Die Umsetzung der Strategie und Vision erfolgt durch die Ausrichtung auf die vier Kernbereiche eines Unternehmens: Finanzen, Kunden, interne Prozesse, Lernen und Wachstum. Diese vier Perspektiven stehen zueinander in einer gegenseitigen Wechselbeziehung. Mit Hilfe der BSC werden somit Ursache- Wirkungsbeziehungen für das Management und alle Mitarbeiter im Unternehmen besser sichtbar.
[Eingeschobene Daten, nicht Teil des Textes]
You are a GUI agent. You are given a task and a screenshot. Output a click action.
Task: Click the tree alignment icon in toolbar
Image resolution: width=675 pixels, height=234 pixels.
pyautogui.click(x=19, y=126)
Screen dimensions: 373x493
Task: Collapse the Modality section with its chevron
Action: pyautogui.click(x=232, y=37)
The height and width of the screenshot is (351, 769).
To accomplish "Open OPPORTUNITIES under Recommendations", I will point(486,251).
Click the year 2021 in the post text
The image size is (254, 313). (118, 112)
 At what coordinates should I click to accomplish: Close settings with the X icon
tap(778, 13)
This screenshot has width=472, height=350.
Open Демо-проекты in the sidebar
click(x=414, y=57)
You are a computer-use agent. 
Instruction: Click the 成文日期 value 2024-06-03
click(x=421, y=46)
Die Visualisierung der Ursache- und Wirkungszusammenhänge schafft ein einheitliches Verständnis über die Bedeutung der Ziele und Maßnahmen bei den Mitarbeitern und ermöglicht eine gemeinsame Kommunikationsbasis.[3]

Abbildung in dieser Leseprobe nicht enthalten

Abbildung 3: Das Grundmodell der BSC

Für jede Perspektive sollte sich das Unternehmen drei bis maximal fünf Ziele und Kennzahlen setzen. Diese Beschränkung hat den Sinn, eine große Datenflut und sogenannte „Zahlenfriedhöfe“ zu verhindern. Weiter sichert es die Konzentration auf die wichtigsten Schlüsselgrößen im Unternehmen.[4]
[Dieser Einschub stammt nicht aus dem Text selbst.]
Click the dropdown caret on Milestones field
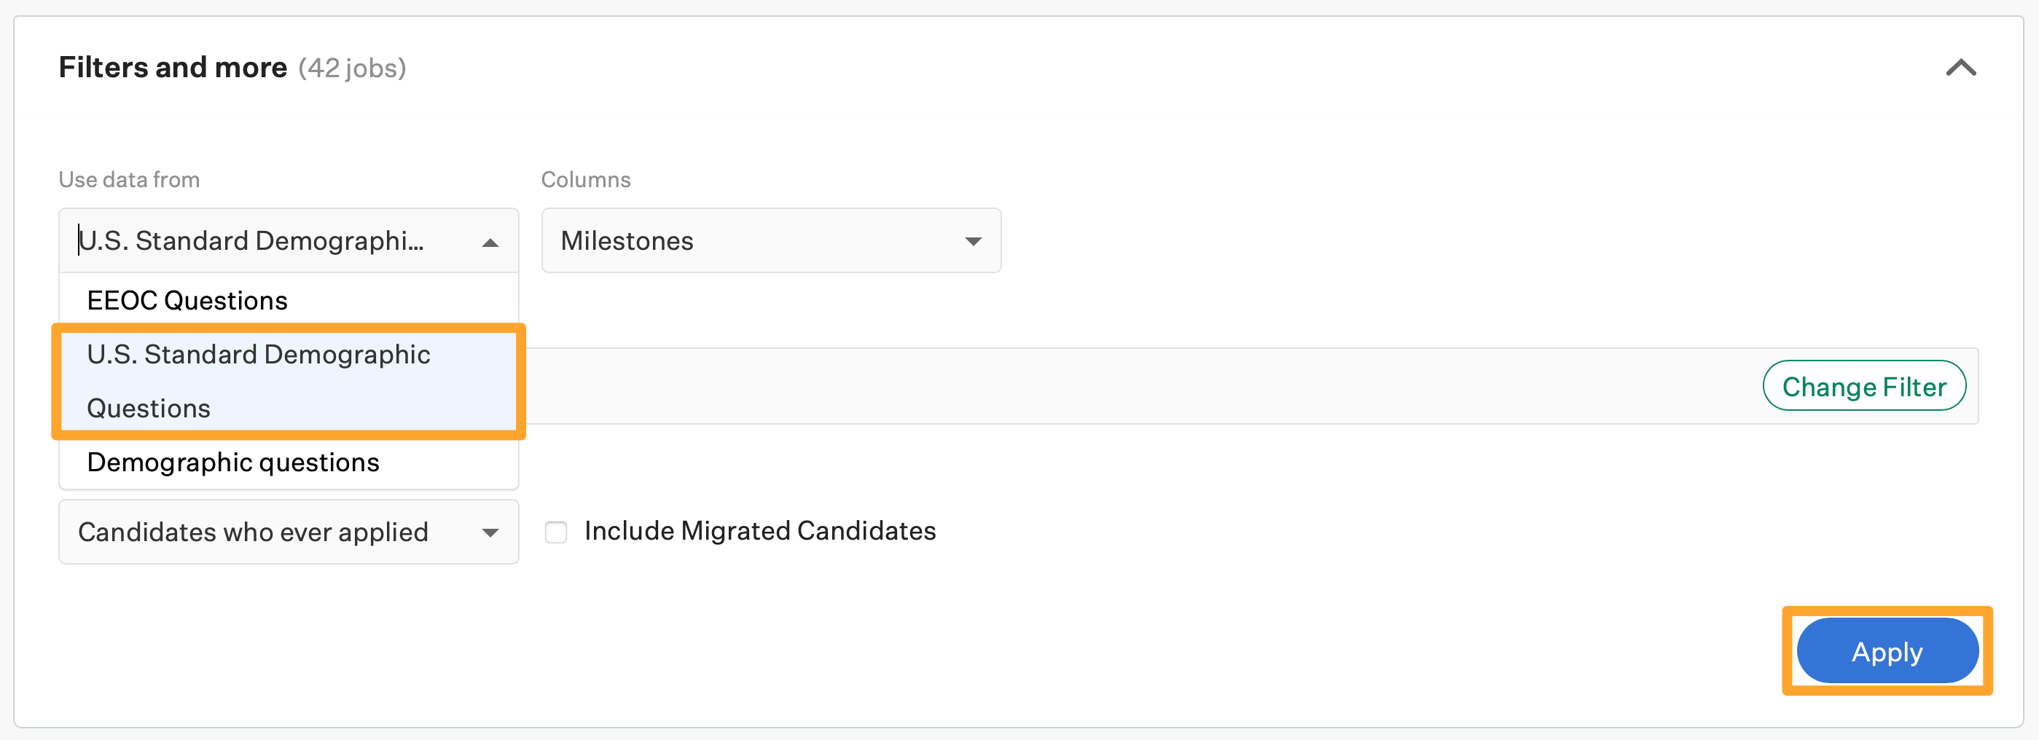The width and height of the screenshot is (2039, 740). [x=975, y=240]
Hinsichtlich der finanziellen Perspektive stehen jene Unternehmensziele im Vordergrund, die sich leicht in Zahlen ausdrücken lassen. Typische Zielgrößen sind hier Gewinn, Rentabilität und Cash Flow.[5]

Die interne Prozessperspektive betrachtet jene Kernprozesse im Unternehmen, die hervorragende Leistungen für die Kundenzufriedenheit erbringen müssen. In weiterer Folge wird dadurch eine langfristige Kundenbindung, wie z.B. durch besondere Serviceleistungen, angestrebt. Sie sind aber auch besonders wichtig für die Erreichung anderer Ziele, wie u.a. Innovationsprozesse und Ablaufoptimierungen.
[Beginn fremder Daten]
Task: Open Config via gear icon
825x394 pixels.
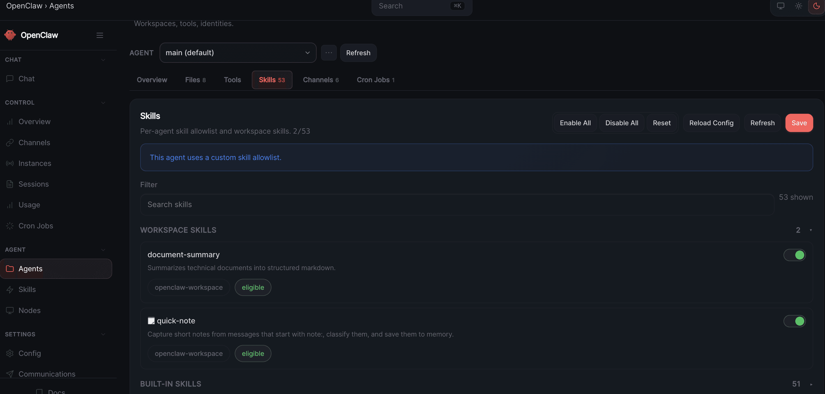Action: tap(10, 353)
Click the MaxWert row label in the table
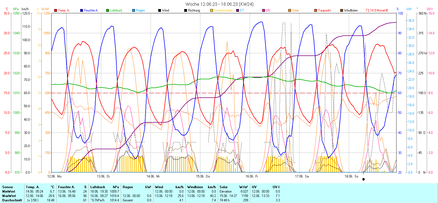The height and width of the screenshot is (203, 438). pos(9,196)
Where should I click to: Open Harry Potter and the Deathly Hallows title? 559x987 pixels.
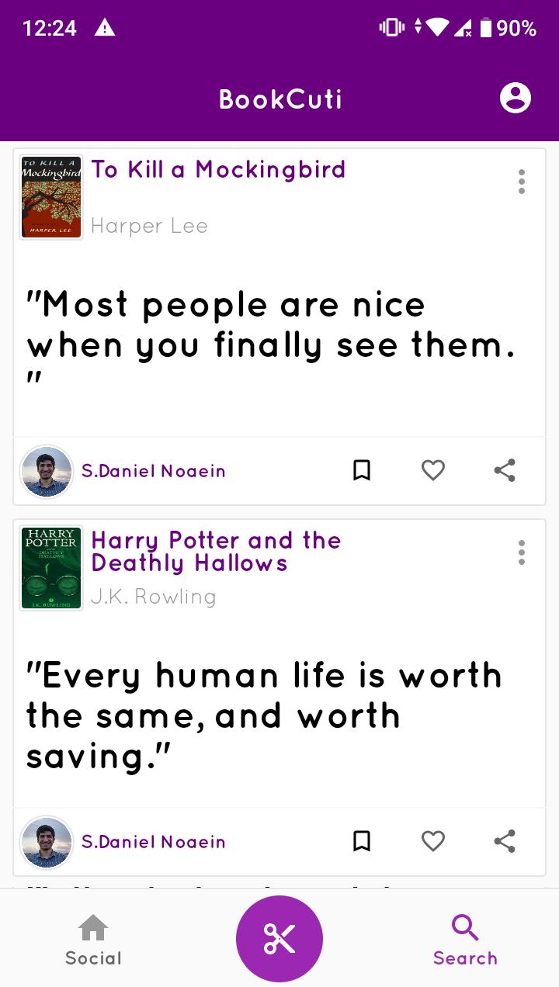(216, 552)
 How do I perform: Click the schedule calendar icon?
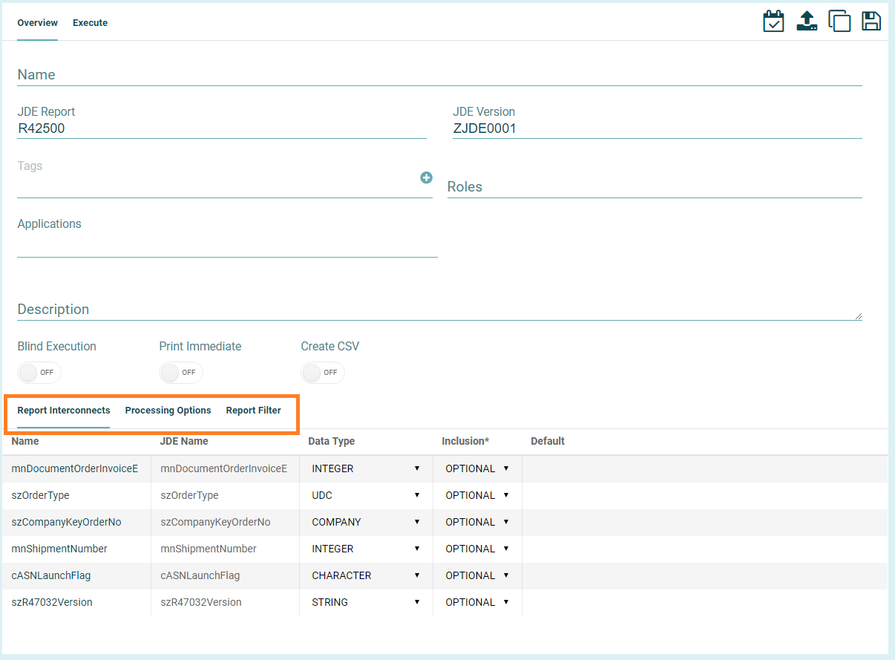[773, 21]
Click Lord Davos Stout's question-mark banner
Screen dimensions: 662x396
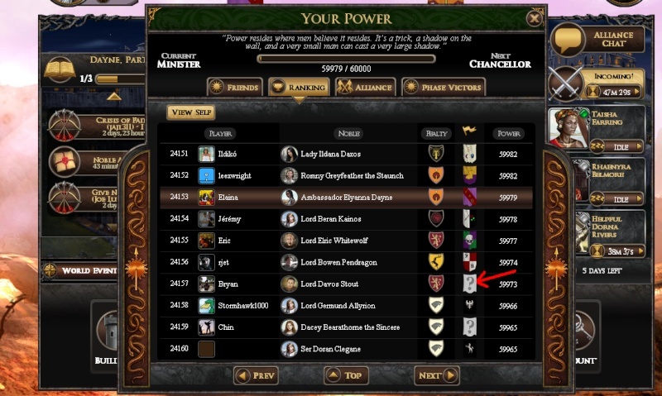[x=469, y=284]
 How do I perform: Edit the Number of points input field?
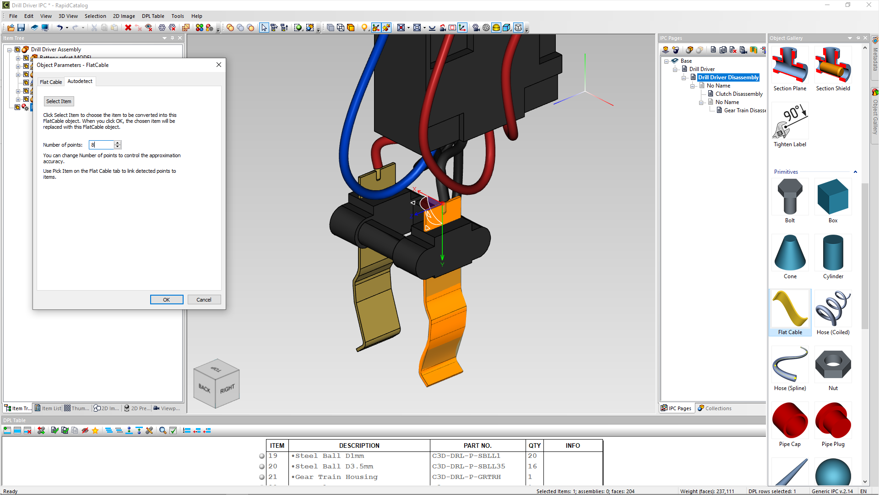coord(103,144)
Die Kundenperspektive stellt die Erwartungen des Kunden in den Mittelpunkt der Betrachtung. Durch die Erfüllung der Kundenerwartungen versucht das Unternehmen seine finanziellen Ziele zu erreichen. Es werden vorab jene Kunden- und Marktsegmente definiert, in denen das Unternehmen konkurrenzfähig sein muss.[6]

In der Lern- und Entwicklungsperspektive steht das Personal mit einer längerfristigen Zielausrichtung im Mittelpunkt. Vorwiegend geht es dabei um Steuerungsgrößen wie Mitarbeiterzufriedenheit, Weiterbildung und vor allem die Fähigkeit zu Veränderungen.

Die BSC ermöglicht ein „double-loop-Lernprozess“, indem die strategischen Ziele auf ihre Plausibilität hin überprüft und gegebenenfalls auch abgeändert werden.

Die Strategie kann immer wieder den tatsächlichen Bedürfnissen angepasst werden.

Für das Unternehmen besteht somit die Möglichkeit, ständig auf Veränderungen seines dynamischen Umfeldes reagieren zu können.

Durch diese Lern- und Feedbackprozesse wird Wissensmanagement im Unternehmen realisiert. Dem operativen als auch dem strategischen Lernen wird mit der BSC ein klar definierter Managementrahmen gegeben.[7]

Die vierte Perspektive fördert eine lernende und wachsende Organisation und wird somit auch zum Triebmotor zur Zielerreichung der drei anderen Perspektiven.

Mit den oben genannten Sichtweisen ist aber keinesfalls die Perspektivenvielfalt beendet.

Je nach Anforderungen, Branchen- und Unternehmensstruktur können andere Perspektiven ausgewählt werden, wie z.B. eine Forschungs- und Entwicklungsperspektive.[8]

Die Ziele werden bei Einführung der BSC vereinbart und ausformuliert. Für jede der vier oder auch mehr Perspektiven werden Messgrößen definiert, mit deren Hilfe der Erfolg von den gesetzten Aktivitäten überprüft werden kann. Dadurch sollen interne Lernprozesse gefördert oder sogar erst ermöglicht werden. Für eine noch bessere (Fein)Steuerung sollten Teilziele bestimmt und darauf abgestimmte Handlungsschritte festgelegt werden.

Für das Erreichen der gesetzten Ziele sind Ressourcenallokation, Maßnahmenprogramme und Budgetierung miteinander in Einklang zu bringen.

Die BSC wirkt als Initiator für Wissensmanagement und den Transfer von Wissen in einem Unternehmen.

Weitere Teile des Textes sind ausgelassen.